Collected data:
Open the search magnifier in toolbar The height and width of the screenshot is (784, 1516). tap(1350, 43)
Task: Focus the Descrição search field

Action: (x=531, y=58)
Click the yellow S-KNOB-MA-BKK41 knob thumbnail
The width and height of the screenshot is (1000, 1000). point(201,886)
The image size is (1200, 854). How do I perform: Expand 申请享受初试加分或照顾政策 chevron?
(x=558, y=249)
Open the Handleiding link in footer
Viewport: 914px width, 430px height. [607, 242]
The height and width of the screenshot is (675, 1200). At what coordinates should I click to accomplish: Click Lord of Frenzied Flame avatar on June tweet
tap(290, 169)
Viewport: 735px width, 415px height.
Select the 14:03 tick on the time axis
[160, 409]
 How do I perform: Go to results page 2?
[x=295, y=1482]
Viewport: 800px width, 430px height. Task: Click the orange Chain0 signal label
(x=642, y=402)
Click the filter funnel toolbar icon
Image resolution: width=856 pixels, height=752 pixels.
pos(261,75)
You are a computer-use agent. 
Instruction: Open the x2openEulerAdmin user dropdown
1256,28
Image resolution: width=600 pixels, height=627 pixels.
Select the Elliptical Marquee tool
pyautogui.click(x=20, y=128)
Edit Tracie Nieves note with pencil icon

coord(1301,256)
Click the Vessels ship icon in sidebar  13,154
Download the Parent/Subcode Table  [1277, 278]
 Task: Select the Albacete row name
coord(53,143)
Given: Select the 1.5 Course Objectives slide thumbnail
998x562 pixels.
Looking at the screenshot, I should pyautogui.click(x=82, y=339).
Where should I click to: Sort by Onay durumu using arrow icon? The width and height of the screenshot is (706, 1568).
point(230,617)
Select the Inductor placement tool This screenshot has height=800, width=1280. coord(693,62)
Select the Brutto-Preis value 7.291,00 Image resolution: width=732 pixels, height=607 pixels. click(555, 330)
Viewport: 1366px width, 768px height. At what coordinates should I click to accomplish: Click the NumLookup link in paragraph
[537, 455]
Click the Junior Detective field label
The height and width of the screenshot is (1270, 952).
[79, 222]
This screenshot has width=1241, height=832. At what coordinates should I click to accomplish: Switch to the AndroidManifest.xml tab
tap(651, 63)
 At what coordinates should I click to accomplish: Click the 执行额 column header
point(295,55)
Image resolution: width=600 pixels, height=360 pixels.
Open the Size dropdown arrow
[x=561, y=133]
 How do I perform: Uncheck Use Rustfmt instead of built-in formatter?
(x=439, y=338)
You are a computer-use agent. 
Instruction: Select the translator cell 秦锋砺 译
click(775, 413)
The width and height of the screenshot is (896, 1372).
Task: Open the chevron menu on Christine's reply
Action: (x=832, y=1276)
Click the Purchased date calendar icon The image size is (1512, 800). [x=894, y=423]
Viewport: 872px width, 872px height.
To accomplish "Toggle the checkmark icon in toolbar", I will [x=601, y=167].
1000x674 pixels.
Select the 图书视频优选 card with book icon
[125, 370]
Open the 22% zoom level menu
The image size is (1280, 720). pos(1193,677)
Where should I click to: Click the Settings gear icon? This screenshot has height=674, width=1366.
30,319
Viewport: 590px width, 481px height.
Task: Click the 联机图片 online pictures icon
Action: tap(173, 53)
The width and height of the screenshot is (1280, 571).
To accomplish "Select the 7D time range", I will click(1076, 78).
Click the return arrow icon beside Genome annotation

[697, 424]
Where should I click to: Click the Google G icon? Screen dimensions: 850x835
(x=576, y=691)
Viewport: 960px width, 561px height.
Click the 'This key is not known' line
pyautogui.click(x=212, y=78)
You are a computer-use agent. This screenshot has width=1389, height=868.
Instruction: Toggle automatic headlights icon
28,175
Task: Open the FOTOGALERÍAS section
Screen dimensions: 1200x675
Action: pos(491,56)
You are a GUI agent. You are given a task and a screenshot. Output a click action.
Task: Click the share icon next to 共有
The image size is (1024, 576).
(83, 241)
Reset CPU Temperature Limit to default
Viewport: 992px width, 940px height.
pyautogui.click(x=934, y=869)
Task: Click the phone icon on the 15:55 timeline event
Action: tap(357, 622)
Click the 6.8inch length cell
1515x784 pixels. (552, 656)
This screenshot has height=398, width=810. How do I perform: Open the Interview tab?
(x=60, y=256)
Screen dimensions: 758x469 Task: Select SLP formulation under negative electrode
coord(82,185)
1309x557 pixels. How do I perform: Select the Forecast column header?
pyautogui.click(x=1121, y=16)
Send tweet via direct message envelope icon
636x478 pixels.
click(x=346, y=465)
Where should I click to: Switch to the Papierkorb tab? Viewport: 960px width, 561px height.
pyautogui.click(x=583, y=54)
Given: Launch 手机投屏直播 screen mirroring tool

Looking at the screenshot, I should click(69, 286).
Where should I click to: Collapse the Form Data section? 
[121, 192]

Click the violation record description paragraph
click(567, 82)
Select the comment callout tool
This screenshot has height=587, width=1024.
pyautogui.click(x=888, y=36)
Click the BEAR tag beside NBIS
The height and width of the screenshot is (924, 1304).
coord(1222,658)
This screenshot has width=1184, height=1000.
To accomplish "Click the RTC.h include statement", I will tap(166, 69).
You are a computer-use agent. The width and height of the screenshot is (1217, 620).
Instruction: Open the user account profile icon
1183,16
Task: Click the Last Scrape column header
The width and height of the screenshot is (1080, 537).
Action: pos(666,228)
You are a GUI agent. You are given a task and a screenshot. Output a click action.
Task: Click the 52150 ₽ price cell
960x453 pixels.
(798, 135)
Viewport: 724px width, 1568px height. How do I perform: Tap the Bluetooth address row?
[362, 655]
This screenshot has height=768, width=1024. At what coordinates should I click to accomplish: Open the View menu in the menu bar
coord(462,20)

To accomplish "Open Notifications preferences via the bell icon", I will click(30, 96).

Exercise:
Copy out each line of the data that holds the string "computer".

Exercise solution:
You are a computer-use agent. 
You are a computer-use agent. 
You are a computer-use agent. This screenshot has width=1389, height=868.
You are a computer-use agent. The width and height of the screenshot is (1217, 620).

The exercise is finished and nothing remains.